====== DATA PROVIDED ======

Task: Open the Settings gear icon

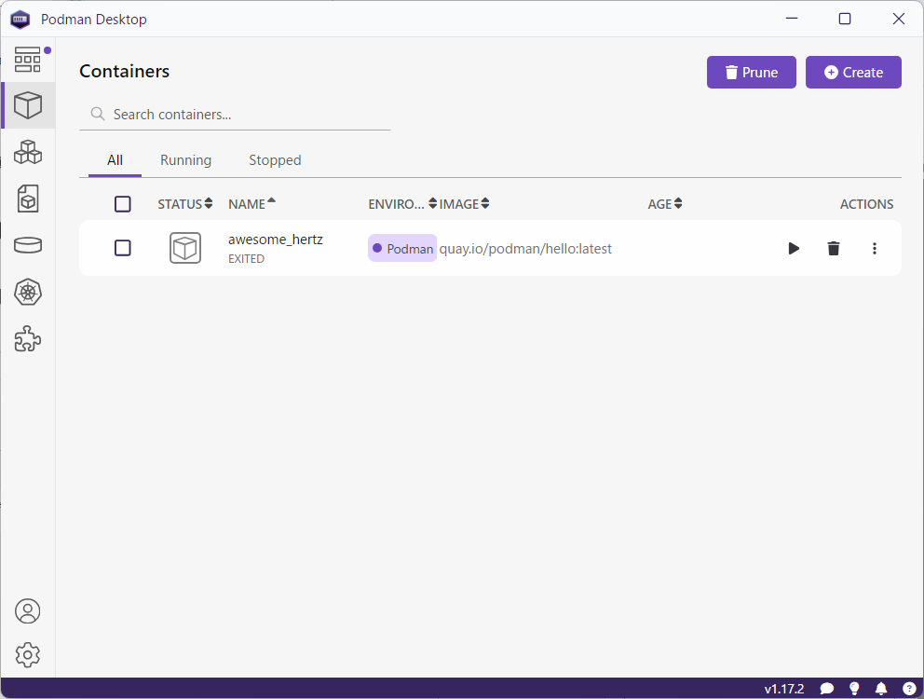Action: click(x=28, y=655)
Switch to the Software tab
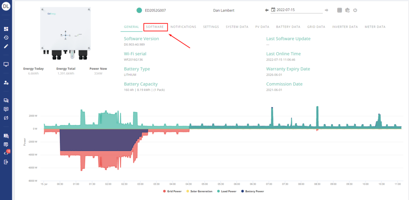This screenshot has height=200, width=409. click(155, 27)
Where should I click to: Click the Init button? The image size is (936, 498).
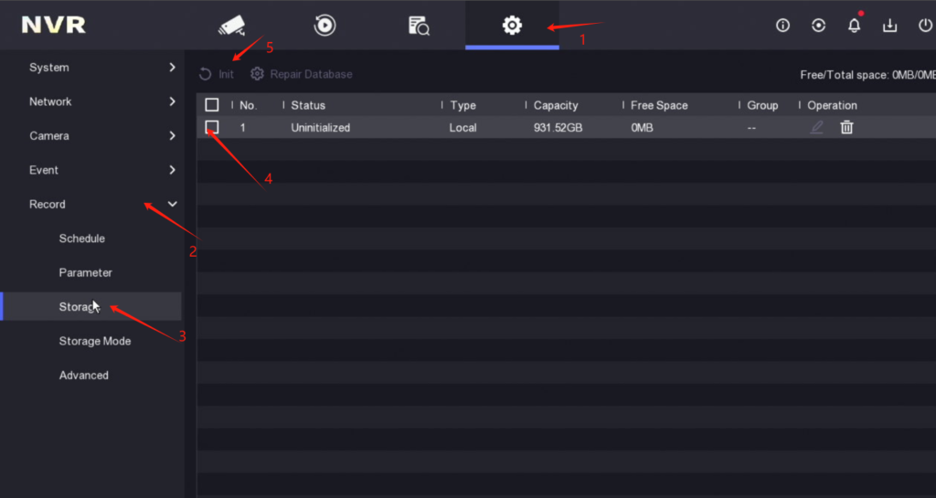click(x=218, y=74)
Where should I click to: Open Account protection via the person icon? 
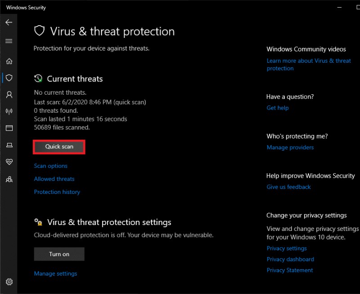[x=9, y=94]
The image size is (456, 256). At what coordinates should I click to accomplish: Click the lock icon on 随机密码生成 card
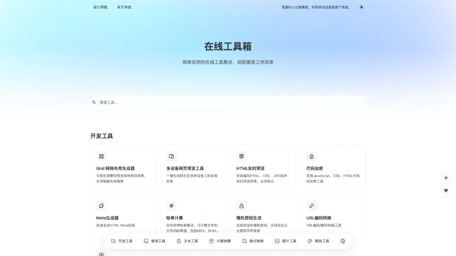(241, 206)
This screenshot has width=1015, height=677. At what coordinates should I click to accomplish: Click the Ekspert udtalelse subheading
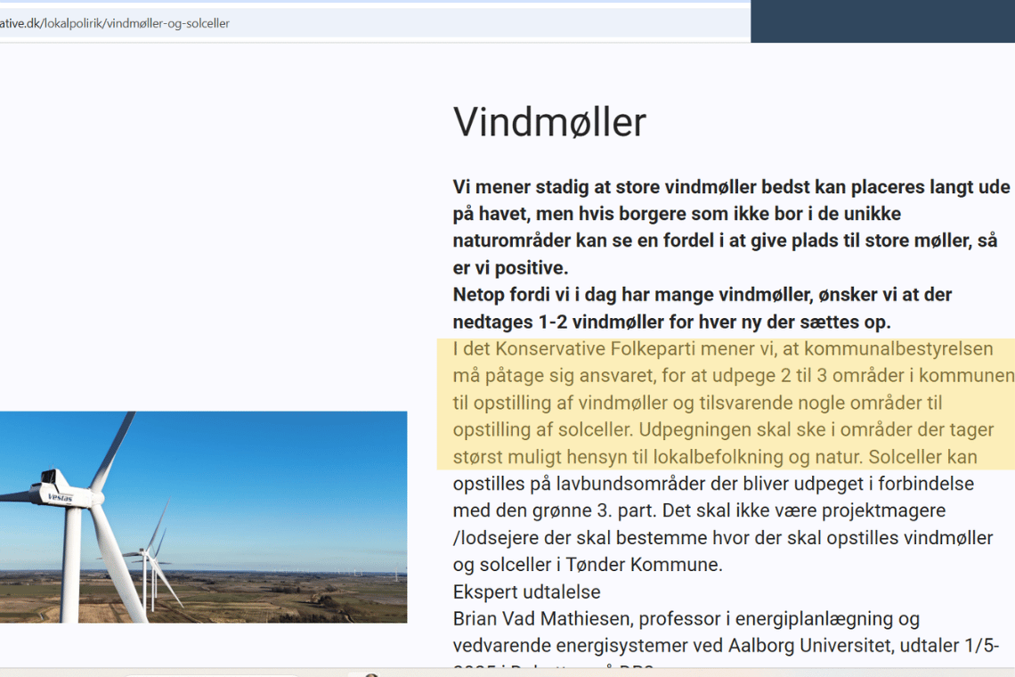[525, 591]
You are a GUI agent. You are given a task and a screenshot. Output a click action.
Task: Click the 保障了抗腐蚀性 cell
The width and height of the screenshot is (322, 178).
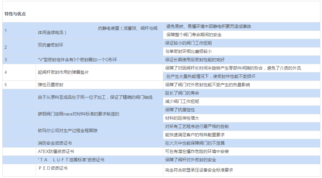pos(180,110)
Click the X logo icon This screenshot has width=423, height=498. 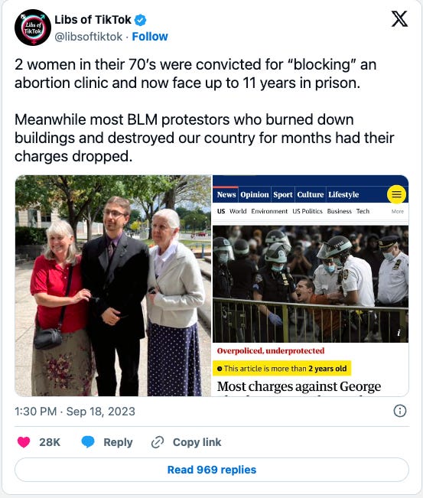[x=399, y=19]
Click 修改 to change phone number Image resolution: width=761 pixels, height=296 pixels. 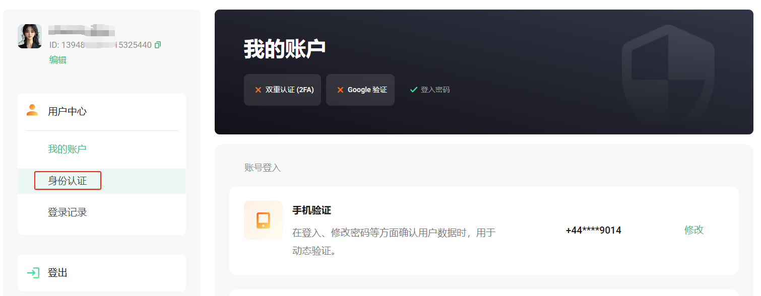[x=694, y=230]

======

### TASK BRIEF
Starting at the line above with "Switch to the Software tab", output every line exactly up to and including the line with "Task: Click the 保障了抗腐蚀性 cell", but none of the pictures.

### WORKED SOLUTION
Switch to the Software tab
This screenshot has height=200, width=409. click(155, 27)
Where should I click to: Click the Init button? The image size is (936, 498).
click(x=218, y=74)
Where should I click to: Open Account protection via the person icon? 
[x=9, y=94]
The image size is (456, 256). At what coordinates should I click to accomplish: Click the lock icon on 随机密码生成 card
(241, 206)
This screenshot has width=1015, height=677. At what coordinates should I click to accomplish: Click the Ekspert udtalelse subheading
[525, 591]
You are a GUI agent. You are given a task and a screenshot. Output a click action.
Task: Click the 保障了抗腐蚀性 cell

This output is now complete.